:: DATA TO PROCESS ::
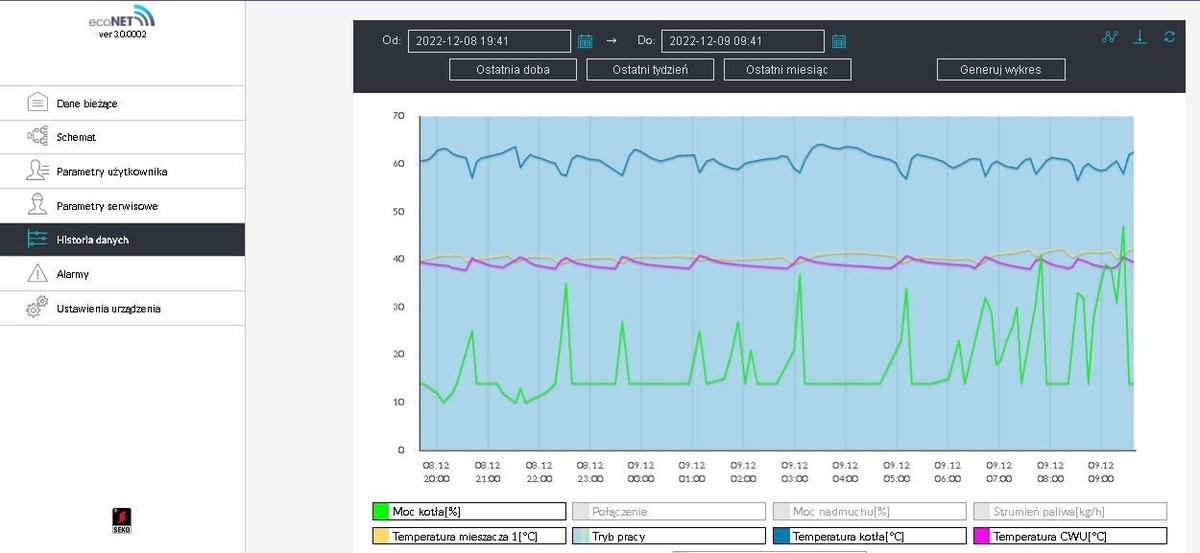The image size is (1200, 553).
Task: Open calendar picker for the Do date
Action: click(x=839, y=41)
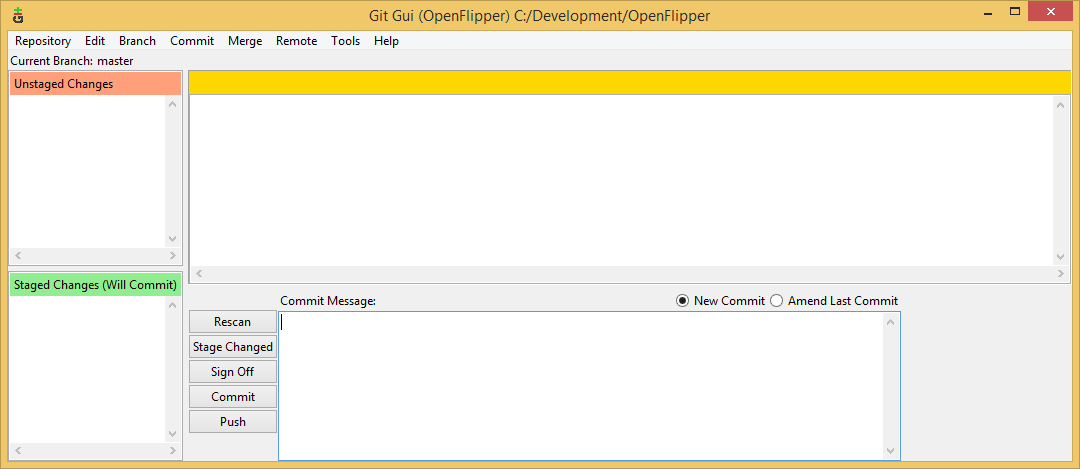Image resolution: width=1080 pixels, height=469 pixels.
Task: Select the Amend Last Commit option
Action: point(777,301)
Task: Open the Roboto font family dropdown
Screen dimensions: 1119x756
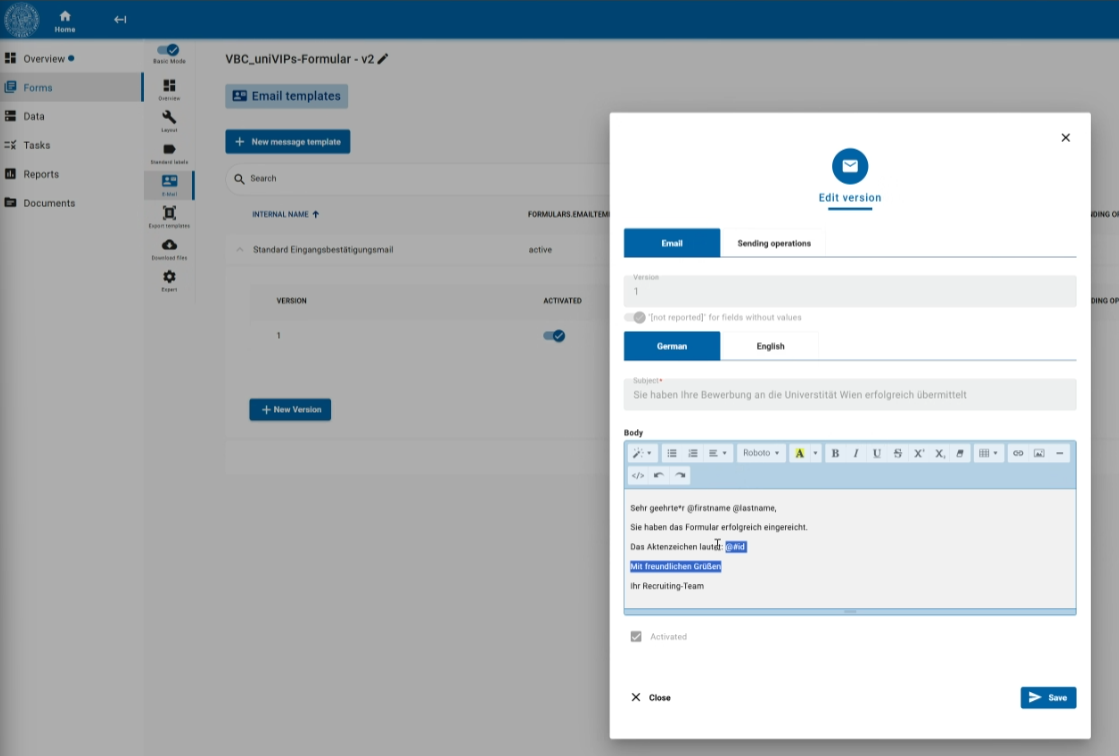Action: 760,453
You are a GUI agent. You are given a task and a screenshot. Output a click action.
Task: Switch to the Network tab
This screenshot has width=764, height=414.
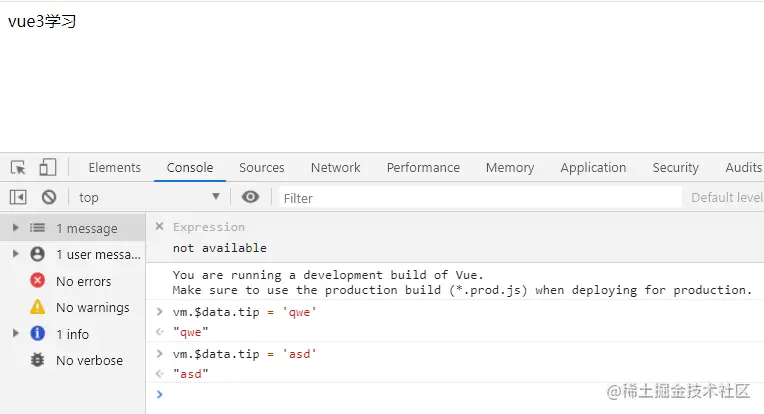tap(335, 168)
:::
:: DATA TO PROCESS ::
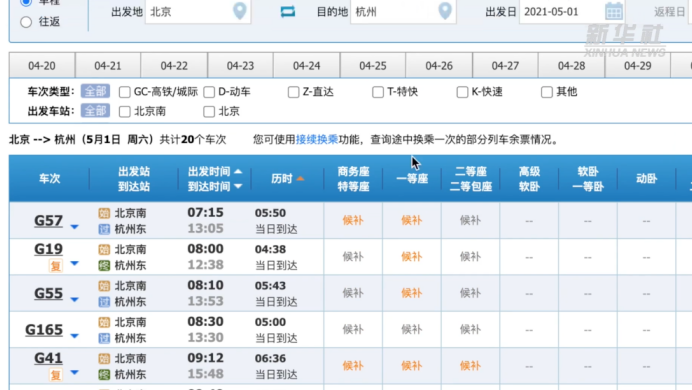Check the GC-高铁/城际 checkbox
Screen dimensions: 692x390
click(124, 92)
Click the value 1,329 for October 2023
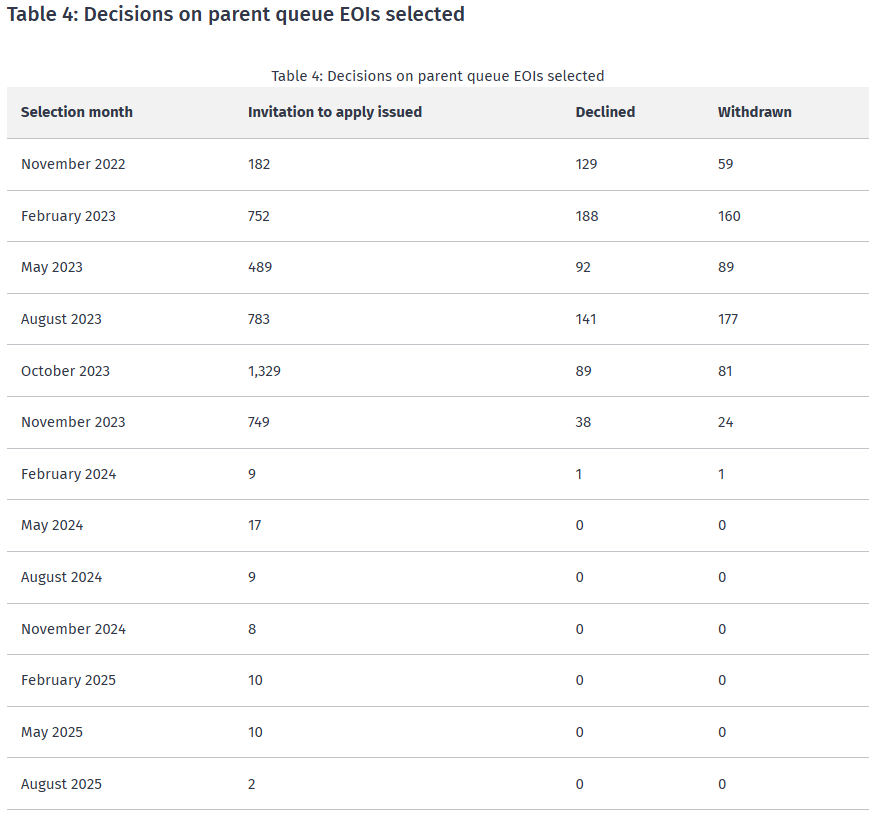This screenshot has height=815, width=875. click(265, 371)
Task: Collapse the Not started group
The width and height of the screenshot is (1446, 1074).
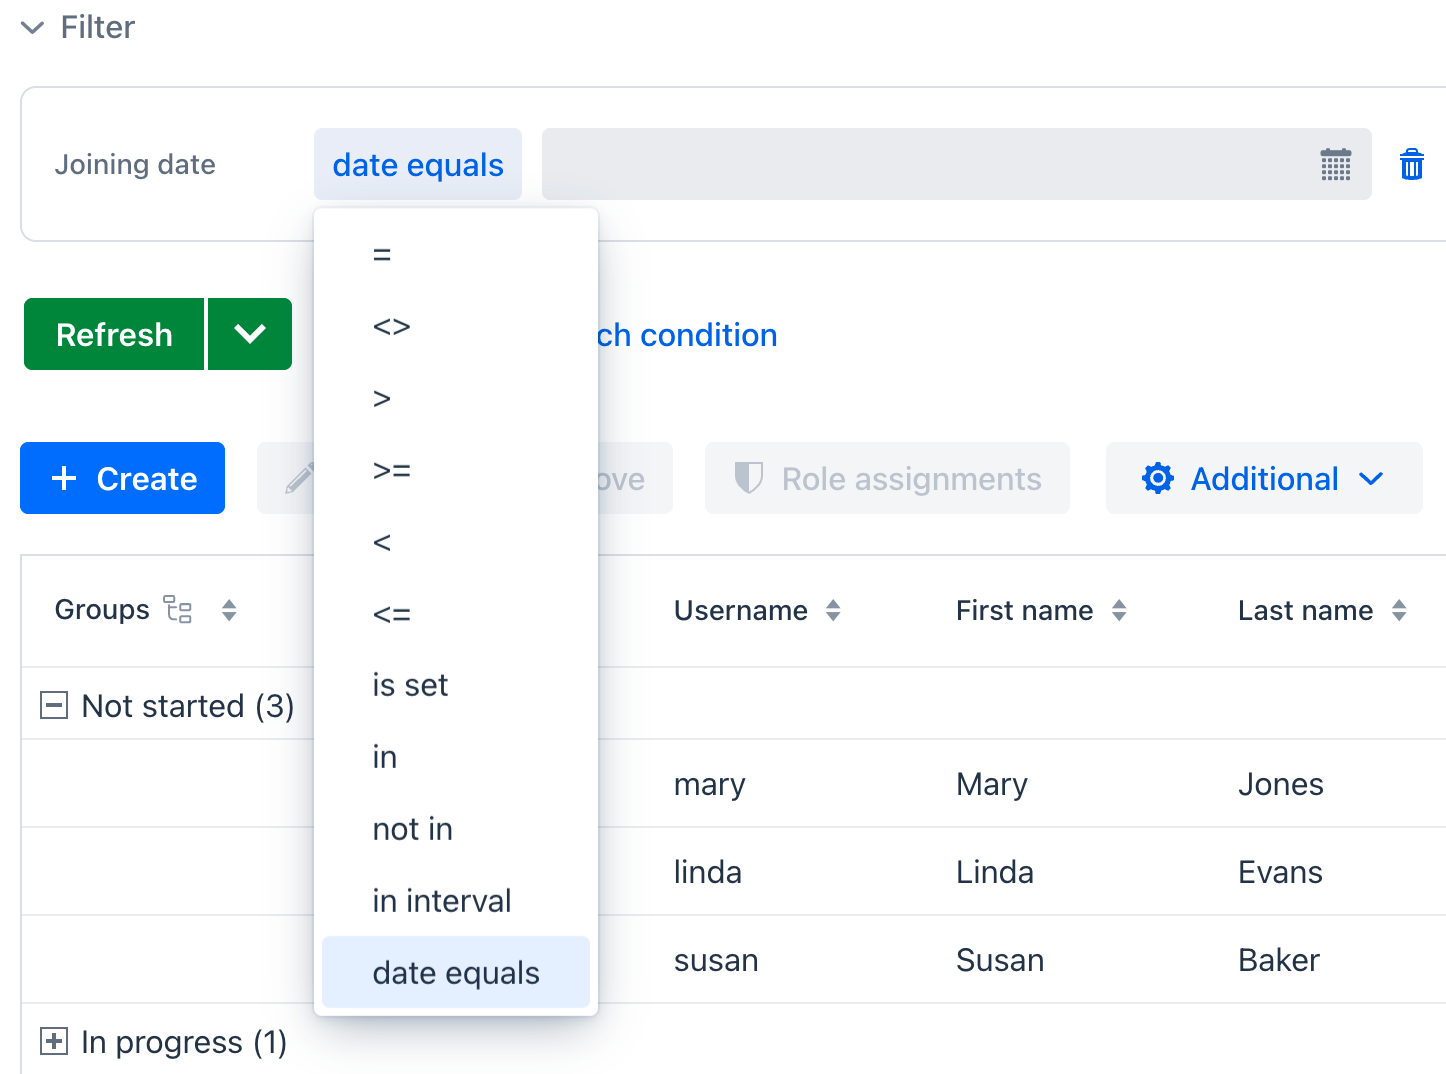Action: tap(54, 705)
:::
:: DATA TO PROCESS ::
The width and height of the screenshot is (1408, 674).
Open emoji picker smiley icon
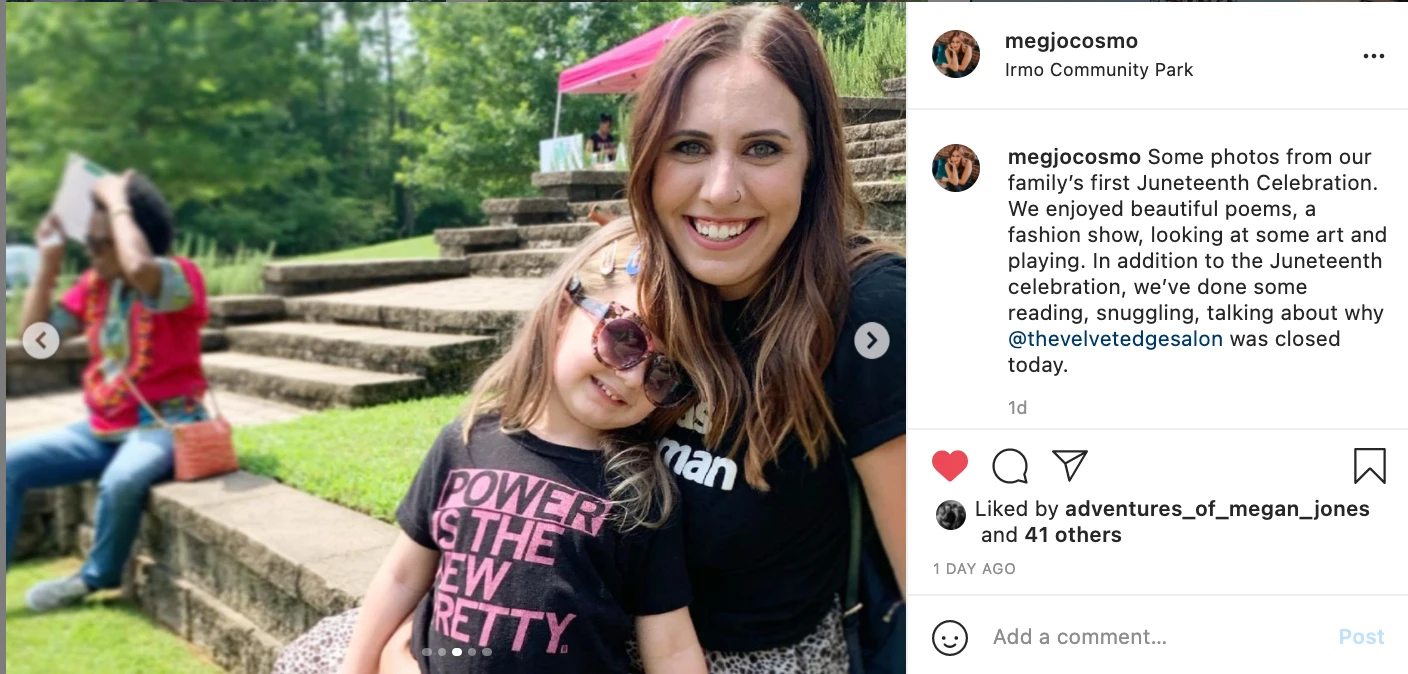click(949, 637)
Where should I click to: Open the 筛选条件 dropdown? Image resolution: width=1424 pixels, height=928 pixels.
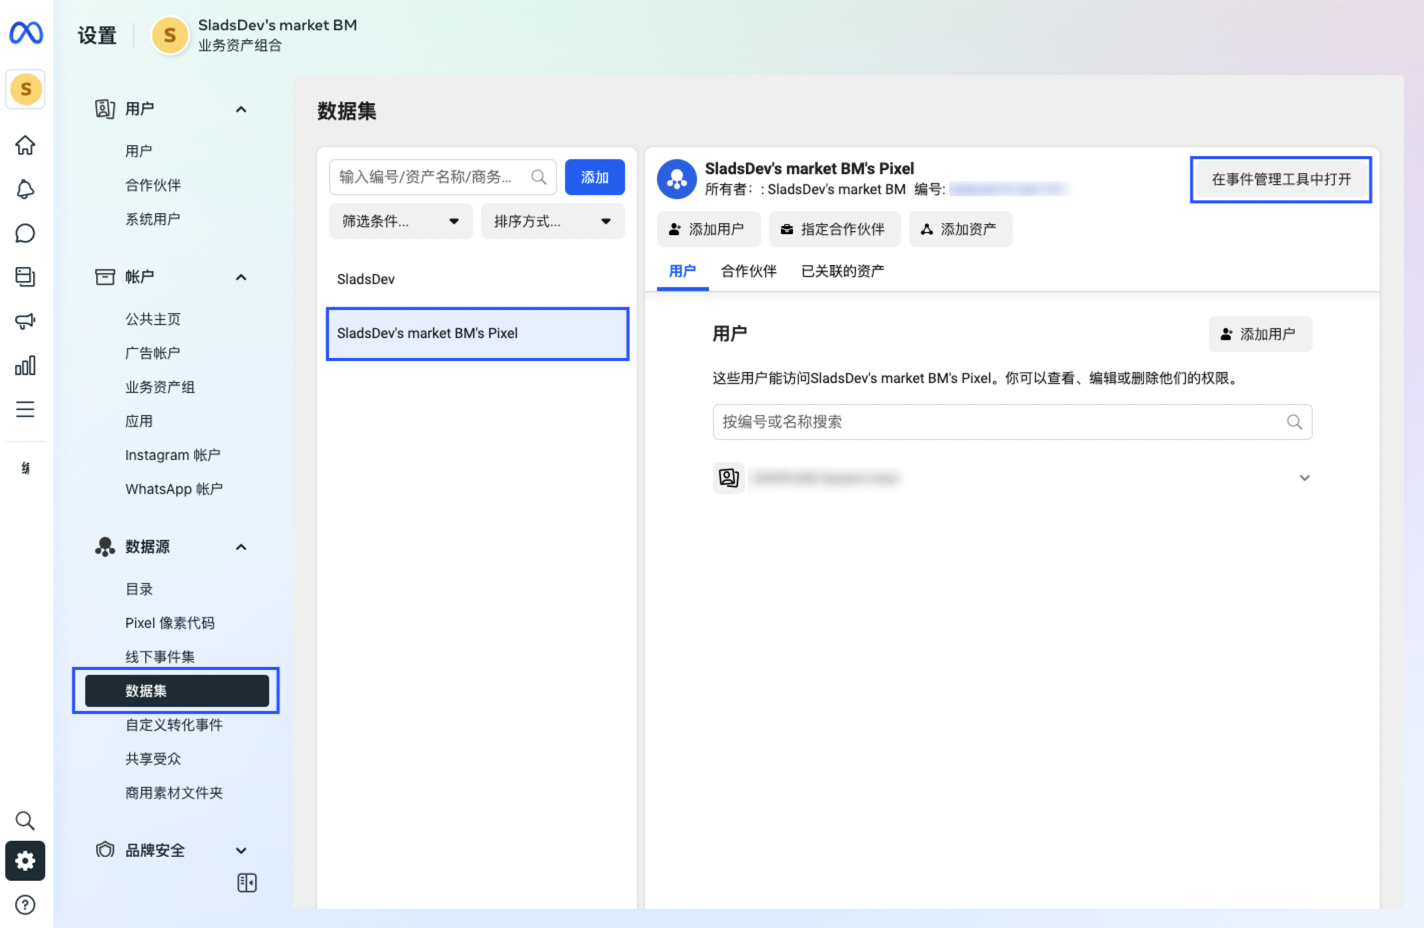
:::
#### REQUIRED WORK:
Could you filter the entries above for lines holding the string "dropdown" and copy them?

#### RESPONSE AREA:
Task: Open the Roboto font family dropdown
Where should I click to: Open the 筛选条件 dropdown? Image resolution: width=1424 pixels, height=928 pixels.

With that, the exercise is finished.